-- EXCERPTED TEXT --

— start —

The dimples may be suitably selected in such a way that the proportion of the total surface area of an imaginary sphere accounted for by the combined surface area of dimple regions circumscribed by the edges of the individual dimples, sometimes referred to as the dimple surface coverage (SR) and expressed in percent, is within a range of 60 to 90%. The dimples may also be suitably selected in such a way that the proportion of the volume of an imaginary golf ball that is free of dimples accounted for by the combined volume of the dimples on the surface of the golf ball, sometimes referred to as the dimple volume occupancy (VR) and expressed in percent, is generally in a range of 0.6 to 1%. If the VR and SR values are outside of the above ranges, it may difficult to obtain a suitable trajectory and the carry of the ball may decrease.

Moreover, we have found that, to improve the carry of the ball, it is generally desirable for the ball to have a low coefficient of drag under high velocity conditions and a high coefficient of lift under low velocity conditions.

When a golf ball is hit with a club such as a driver (number one wood, W#1) for distance, a proper balance of lift and drag is desirable for achieving a good carry, particularly against a headwind, and for a good run after the ball lands on the ground. Such a balance depends on the ball construction, on the materials used in the ball, and also, in particular, on such dimple attributes as the types of dimples, total number of dimples, and the surface coverage and total volume of the dimples.

As shown in FIG. 1, a golf ball G in flight that has been hit by a club is known to incur gravity 6, air resistance (drag) 7, and also lift 8 due to the Magnus effect because the ball has spin. Also indicated in the same diagram are the direction of flight 9 and the direction 11 in which the ball G is spinning.

The forces acting upon the golf ball in this case are represented by the following trajectory equation (1).
F=FL+FD+Mg  (1)

    • where F: forces acting upon golf ball
      • FL: lift
      • FD: drag
      • Mg: gravity

The lift FL and drag FD in the trajectory equation (1) are given by formulas (2) and (3) below.
FL=0.5CLρAV2  (2)
FD=0.5CDρAV2  (3)

    • where CL: coefficient of lift
      • CD: coefficient of drag
      • ρ: air density
      • A: maximum cross-sectional surface area of golf ball
      • V: air velocity with respect to golf ball

Decreasing the drag or the coefficient of drag CD by itself is not very effective for improving the carry of the ball. Making only the drag coefficient small will extend the position of the ball at the highest point of its trajectory, but in the low-velocity region after the highest point, the ball will drop due to insufficient lift and thus tend to lose carry.

— end —

Reproduce the passage about golf ball dimples word for word, starting at "Moreover, we have" and stopping after "low velocity conditions.". The data that comes next isn't needed.

-- DATA --
— start —

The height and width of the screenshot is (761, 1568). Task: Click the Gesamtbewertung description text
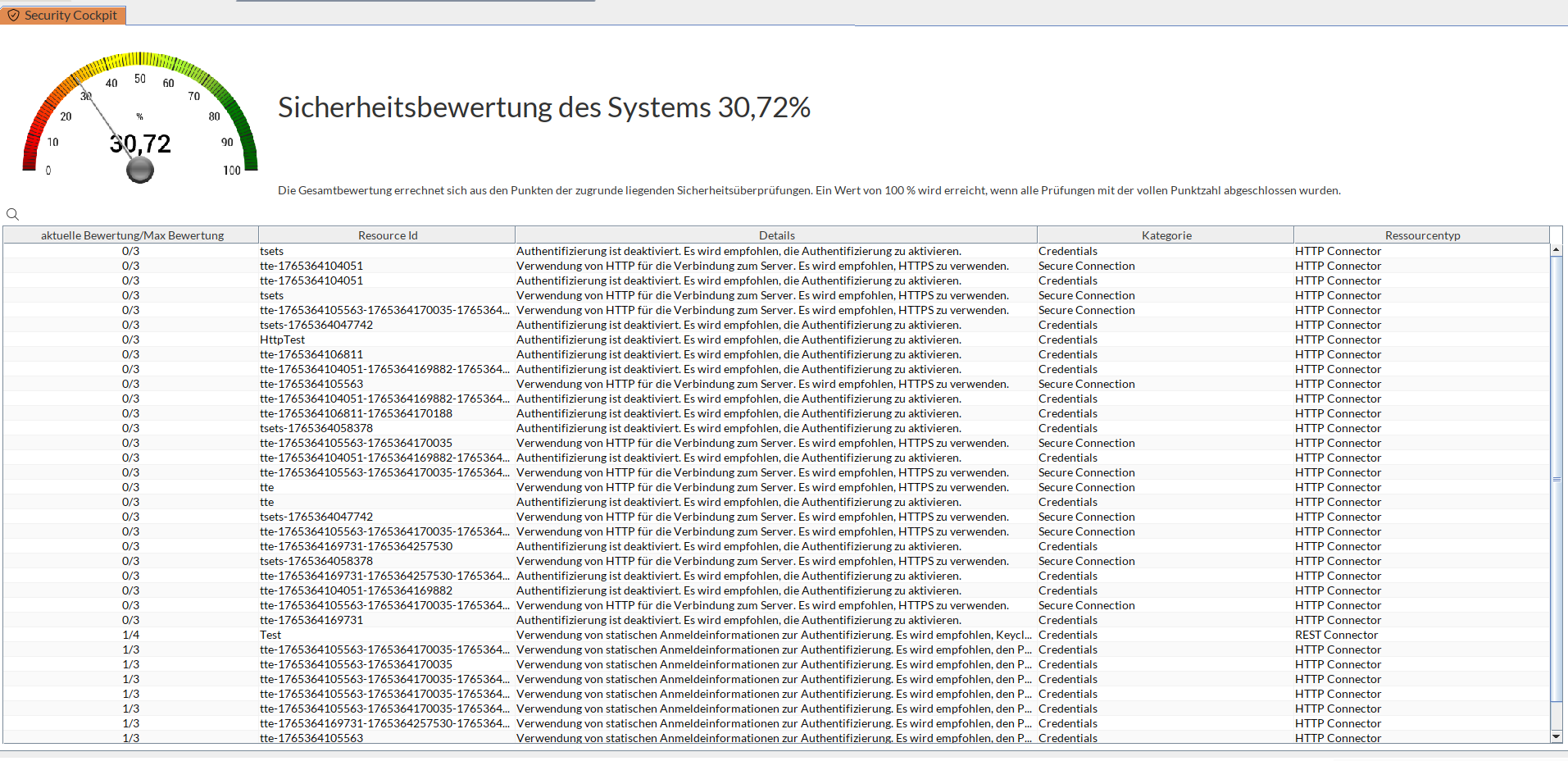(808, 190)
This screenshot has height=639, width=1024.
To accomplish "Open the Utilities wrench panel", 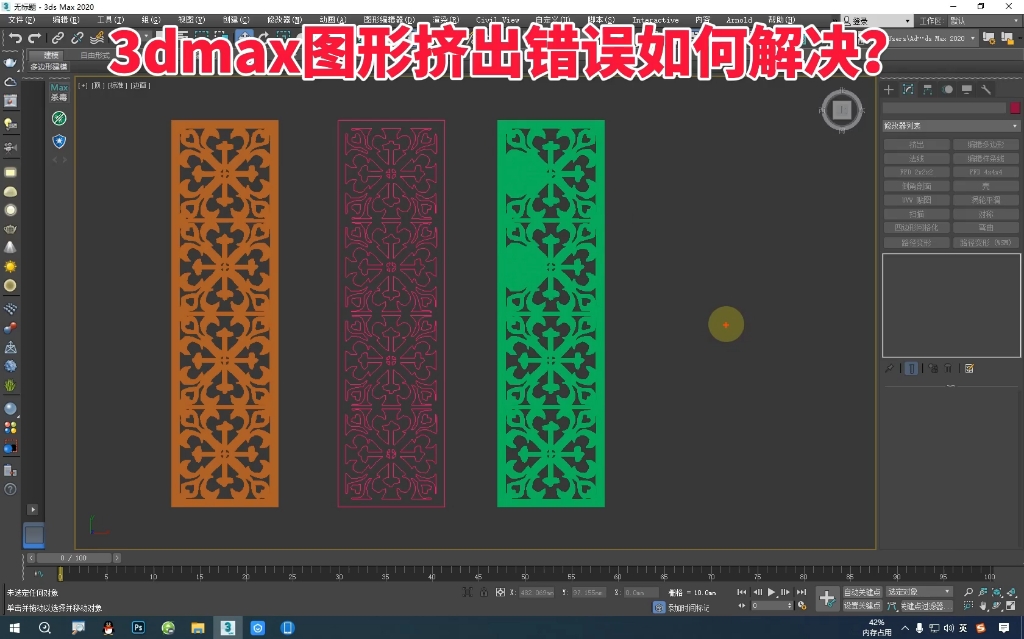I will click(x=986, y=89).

— end —

-- RESPONSE FOR THIS EXERCISE --
Moreover, we have found that, to improve the carry of the ball, it is generally desirable for the ball to have a low coefficient of drag under high velocity conditions and a high coefficient of lift under low velocity conditions.